Storagebod is rapidly becoming one of my favorite storage blogs for its clear thinking, informative content with a bit of an edge. He recently wrote about the death of RAID-5 and referred to a blog post that appeared on Storagemojo's site last year. The gist is that RAID-5 rebuild times and the risk of encountering additional hard read errors on large SATA disk drives when an array is operating in degraded mode makes it more likely that an unrecoverable read error will occur in an array. 3PAR does things differently and I thought I would use StorageBod’s inspiration to write about it.
3PAR InServ storage systems subdivide disk drive raw storage capacity into small, granular 256 MB sized units we call “chunklets”. If the term chunklet doesn’t work for you, it might help you to think of them as data compartments. A 300 GB disk drive would have 1170 data compartments.
An InServ’s volume manager uses chunklets when forming RAID groups, which I like to think of as micro-RAID arrays. For instance, a micro-RAID 1 array is formed by writing data to two chunklets on different disk drives. Likewise, a micro-RAID 5 array is made by writing application data to data chunklets and a parity chunklet. All chunklets belonging to a single micro-RAID array are located on different disks that are located on in different FRUs.
Multiple micro-RAID arrays are combined to form real-world-sized logical disks, which are then exported to host systems as LUNs. The bottom line is that LUNs are protected by multiple micro-RAID arrays, spread throughout the system. This means that 3PAR RAID 5 arrays can withstand multiple drive failures, (although they can’t survive two drives failures from the same micro-RAID array).

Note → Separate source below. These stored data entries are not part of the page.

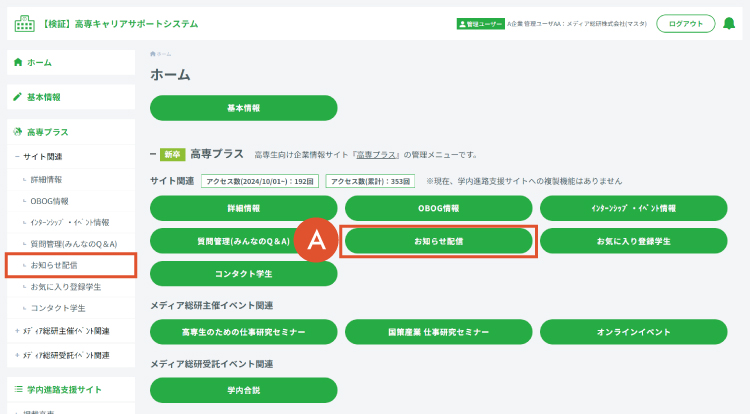Screen dimensions: 750x414
Task: Click the notification bell icon
Action: tap(728, 23)
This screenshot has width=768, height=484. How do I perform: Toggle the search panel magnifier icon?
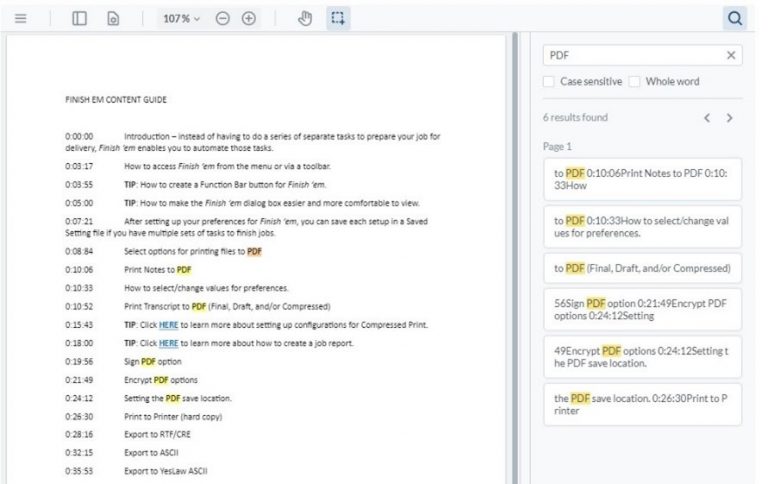735,18
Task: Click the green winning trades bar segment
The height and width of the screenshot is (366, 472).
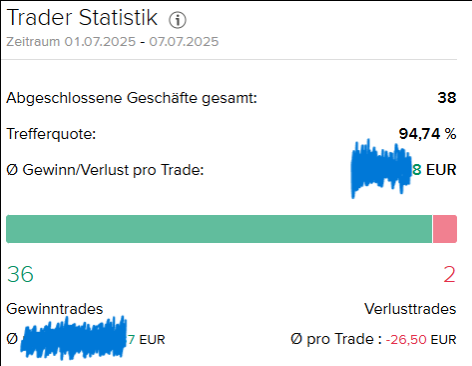Action: (x=219, y=229)
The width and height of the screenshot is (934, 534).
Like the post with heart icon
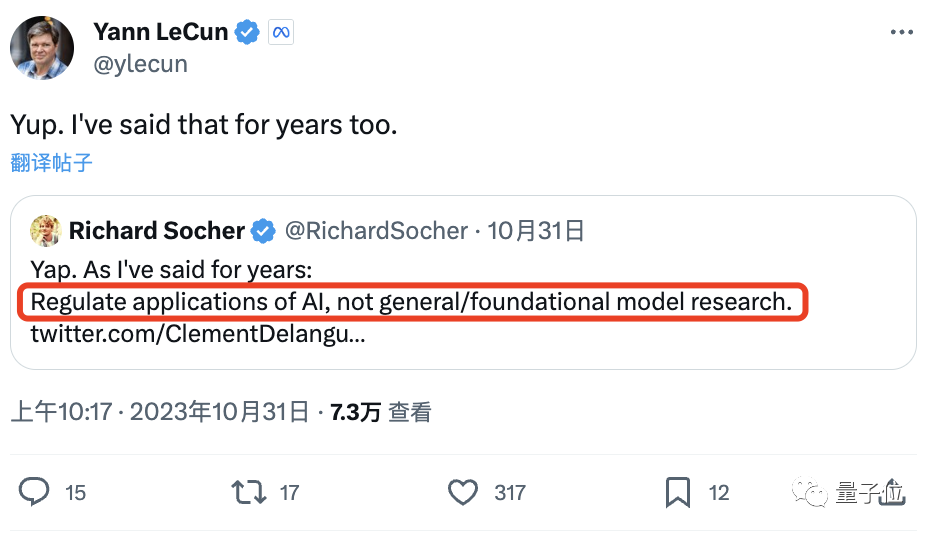(462, 491)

Sparing in InServ arrays also use chunklets. That means there are no physical spare drives wasting energy and generating heat waiting for a productive drive to fail. When a disk fails in an InServ system, its used chunklets are evacuated to spare chunklets on other drives. The wide striping algorithms that spread micro-RAID arrays throughout an InServ system are also used to relocate evacuated chunklets from a failed drive.
Wide striping circumvents the performance bottlenecks and dangerously high duty cycles that are characteristics of typical RAID degraded mode and rebuild operations, including those performed on dual-redundancy RAID such as RAID 6. Micro-RAID array parity rebuilds complete very quickly with far less stress to individual disk drives.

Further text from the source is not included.